Szef MSZ Ukrainy: Rosja może uderzyć od strony morza
- Rosja dominuje militarnie na Morzu Azowskim i gdyby doszło do wojny, to wykorzysta ona tę przewagę - powiedział Dmytro Kułeba, minister spraw zagranicznych Ukrainy.
Polityk wyraził tę obawę w opublikowanym w niedzielę wywiadzie dla dziennika "Washington Post".
- Z punktu widzenia bezpieczeństwa na Morzu Azowskim dominuje Rosja i w razie wojny będzie ona to aktywnie wykorzystywać w celu wywierania presji na nasze miasta na wybrzeżu - powiedział Kułeba. Ostrzegł, że już teraz Rosja traktuje ten akwen "jako teatr działań wojennych".
Rosja, a Morze Azowskie
Morze Azowskie, nad którym leżą Rosja i Ukraina, jest akwenem wspólnego użytkowania. Od Morza Czarnego oddziela je anektowany Półwysep Krymski i Rosja rości sobie prawo do wód wokół niego uważając, że przebiega w tym rejonie granica państwa.
Ukraińscy eksperci wojskowi prognozowali niedawno, że właśnie z Morza Czarnego i jego północnej części, którą jest Morze Azowskie, mogłoby nadejść potencjalne uderzenie morskie przeciwko Ukrainie.

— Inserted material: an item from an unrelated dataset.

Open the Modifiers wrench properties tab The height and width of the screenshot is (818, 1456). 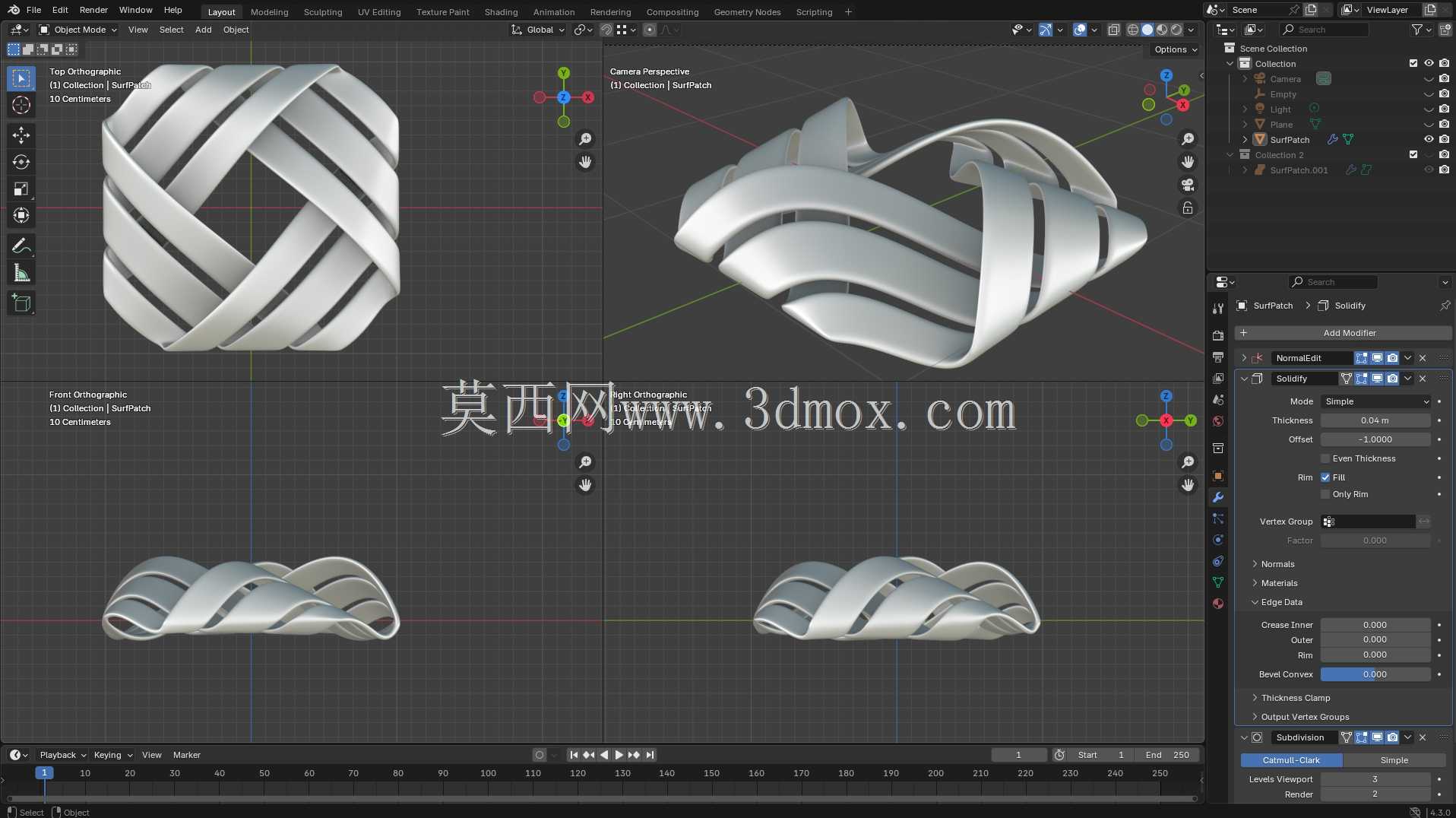[x=1218, y=497]
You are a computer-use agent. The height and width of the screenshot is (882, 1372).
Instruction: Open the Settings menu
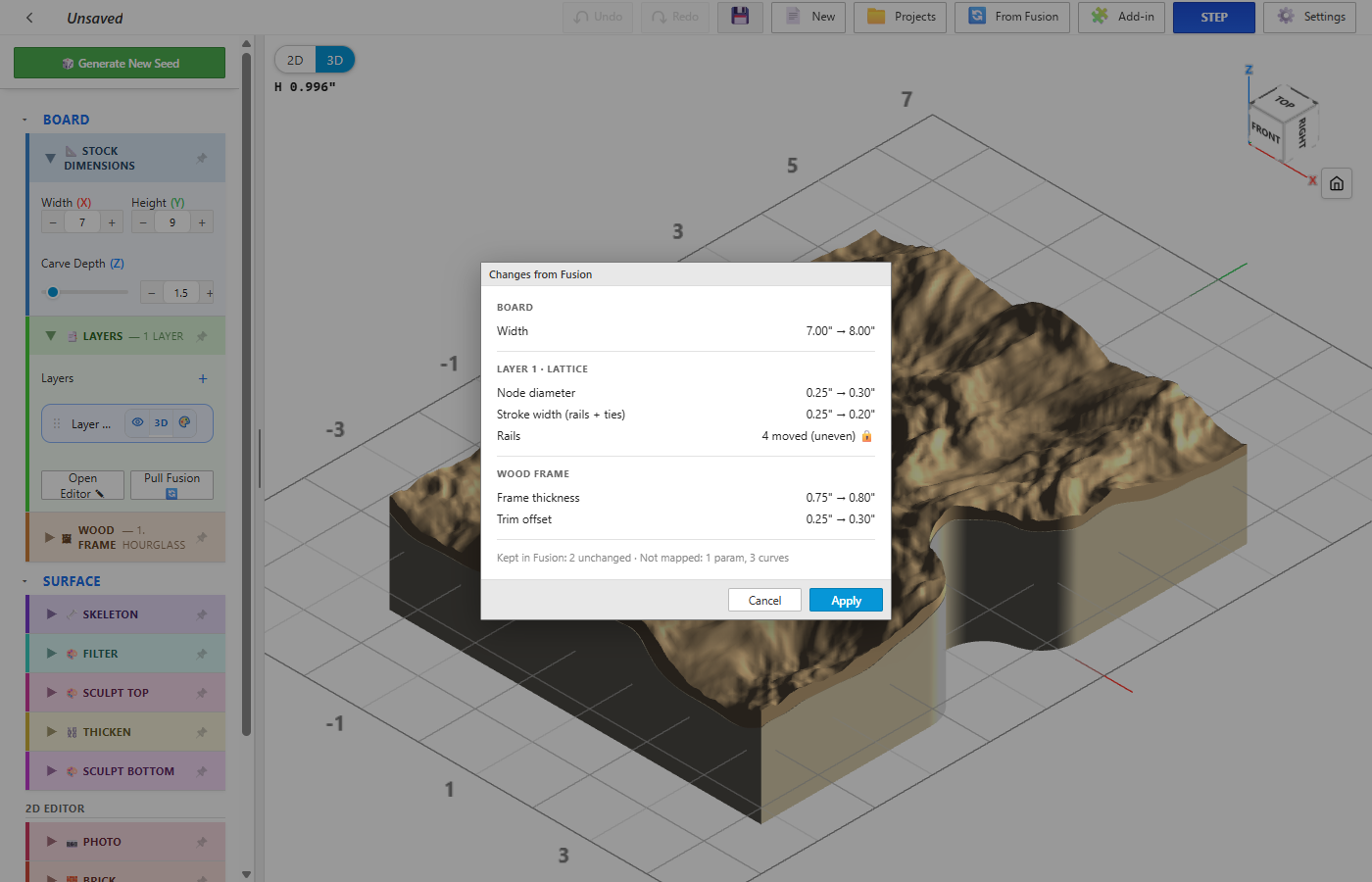click(x=1309, y=17)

Strategiczne znaczenie wybrzeża
"Washington Post" wyraża podobną opinię i wskazuje, że "są podstawy by sądzić, że linia brzegowa Morza Azowskiego ma dla Rosji poważniejsze znaczenie strategiczne i gospodarcze niż zniszczone wojną przygraniczne rejony Ukrainy wschodniej".
Podczas gdy opinia międzynarodowa skupiona jest teraz na koncentracji wojsk rosyjskich w rejonie granicy lądowej z Ukrainą, to gdyby atak rozpoczął się z morza, wojska ukraińskie w znacznym stopniu byłyby bezsilne - podsumowuje "Washington Post".